===== EXTRAIT DU DOCUMENT =====

[Sainte Catherine a entendu Dieu lui dire :] Ouvre, ma fille, l’œil de ton intelligence ; tu découvriras les aveugles et les ignorants, et tu verras aussi les imparfaits et les parfaits qui me suivent vraiment. Tu éprouveras ainsi de la douleur de la damnation des ignorants et de l’allégresse pour la perfection de mes enfants bien-aimés. Tu découvriras aussi comment se comportent ceux qui cheminent à ma lumière et ceux qui vont par les ténèbres.
Mais auparavant je veux que tu regardes le Pont, que je vous ai construit en mon Fils unique, et que tu contemples sa grandeur qui va du ciel à la terre ; puisque la grandeur de la Divinité est unie à la terre de votre humanité. C’est pourquoi je te dis qu’il va du ciel à la terre, par l’union qu’il a faite avec l’homme. Cela fut nécessaire pour refaire la voie qui était rompue, comme je t’ai dit, et permettre de traverser l’amertume du monde, pour arriver à la vie. En partant de la terre, on ne le pouvait établir d’une grandeur suffisante pour passer le fleuve et rejoindre la vie éternelle, puisque la terre de la nature humaine était incapable par elle seule de satisfaire au péché et de détruire la tache du péché d’Adam qui a corrompu et infecté toute la race humaine, comme je t’ai déjà dit. Il était donc nécessaire de la conjoindre à la grandeur de ma nature, Déité éternelle, pour qu’elle pût satisfaire pour toute la race humaine : il fallait que la nature humaine subît la peine et que la nature divine unie avec cette nature humaine acceptât le sacrifice que mon Fils m’offrait à moi, pour détruire la mort et vous rendre la vie.

=====

▶ ÉNONCÉ
Prolongez, après sa dernière phrase, le passage où Dieu montre à sainte Catherine le Pont construit en son Fils unique.

===== MATÉRIEL FOURNI =====

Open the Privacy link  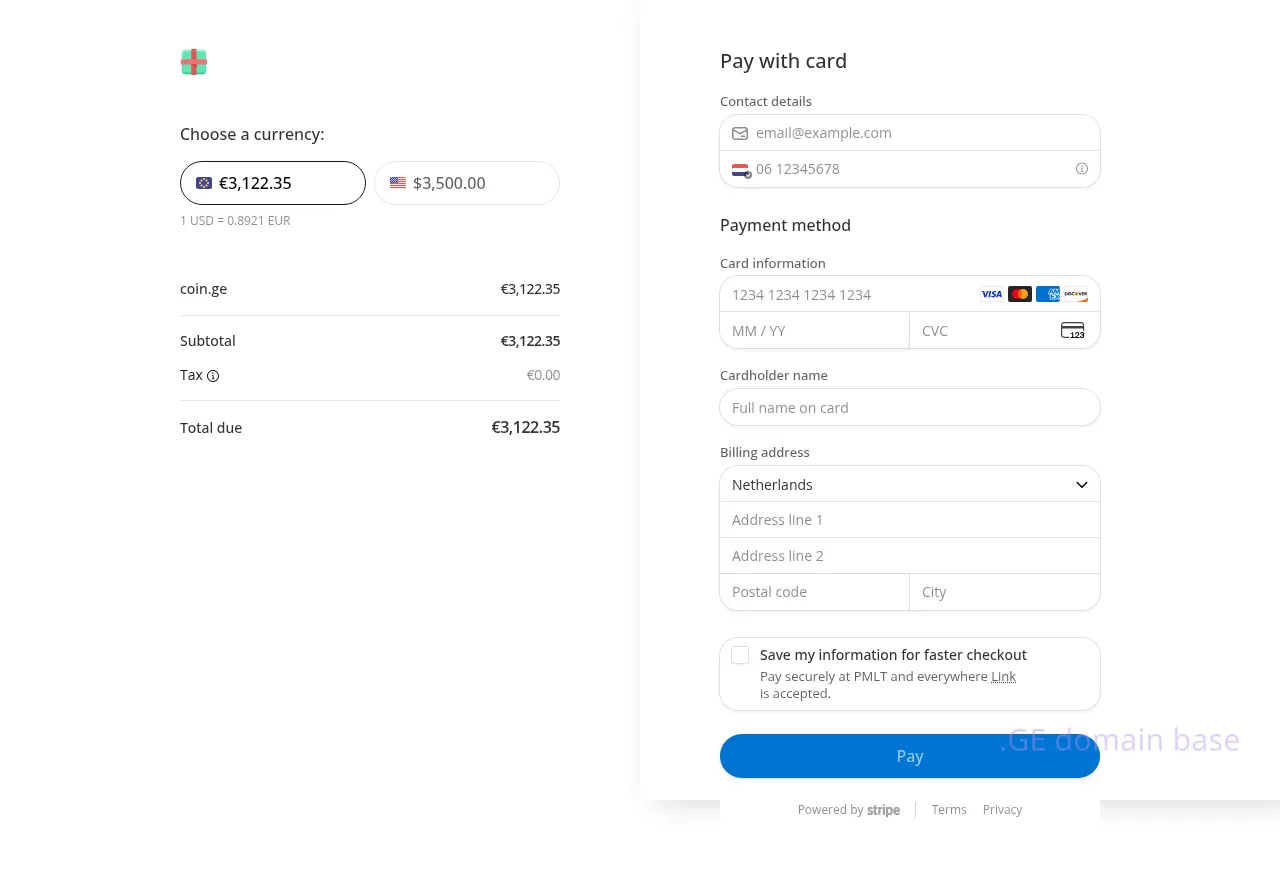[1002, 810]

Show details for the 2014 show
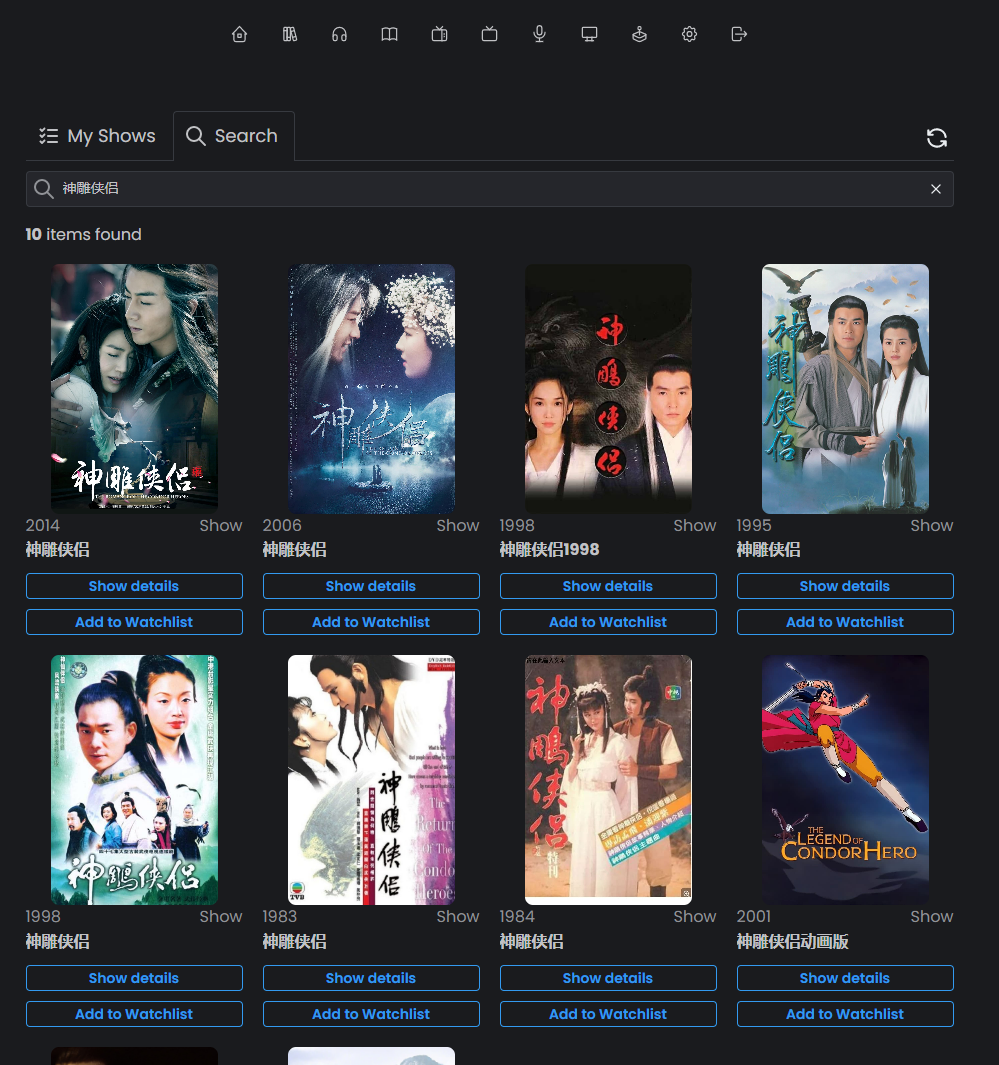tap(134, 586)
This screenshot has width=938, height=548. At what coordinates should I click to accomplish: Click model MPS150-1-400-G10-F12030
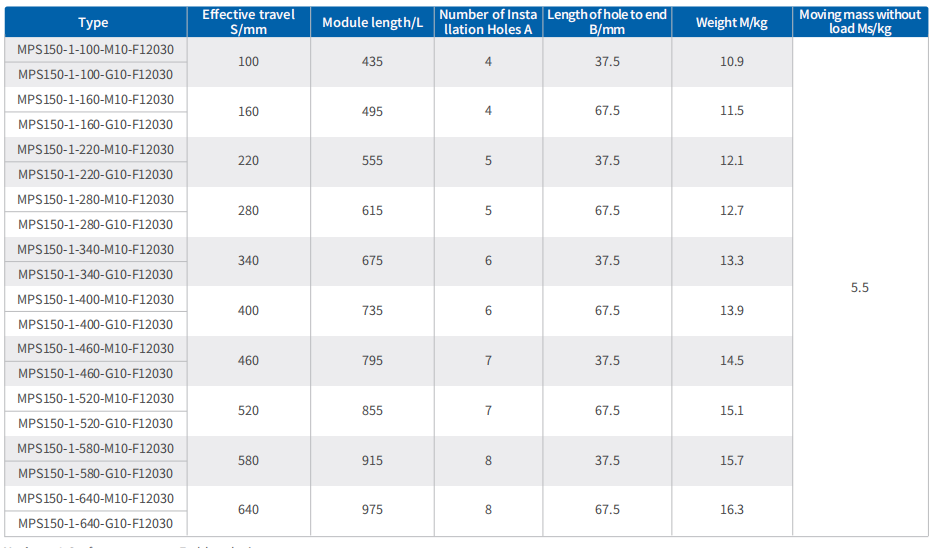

=====

▶ CORRIGÉ
Ainsi la Grandeur s’est abaissée jusqu’à la terre de votre humanité : en s’unissant à elle, elle a édifié un pont et rétabli la route. Pourquoi cette voie ? Pour que, en vérité, l’homme vînt se réjouir avec la nature angélique. Mais, pour obtenir la vie, il ne suffirait pas que mon Fils soit devenu le pont, si vous, vous ne passiez pas par ce pont.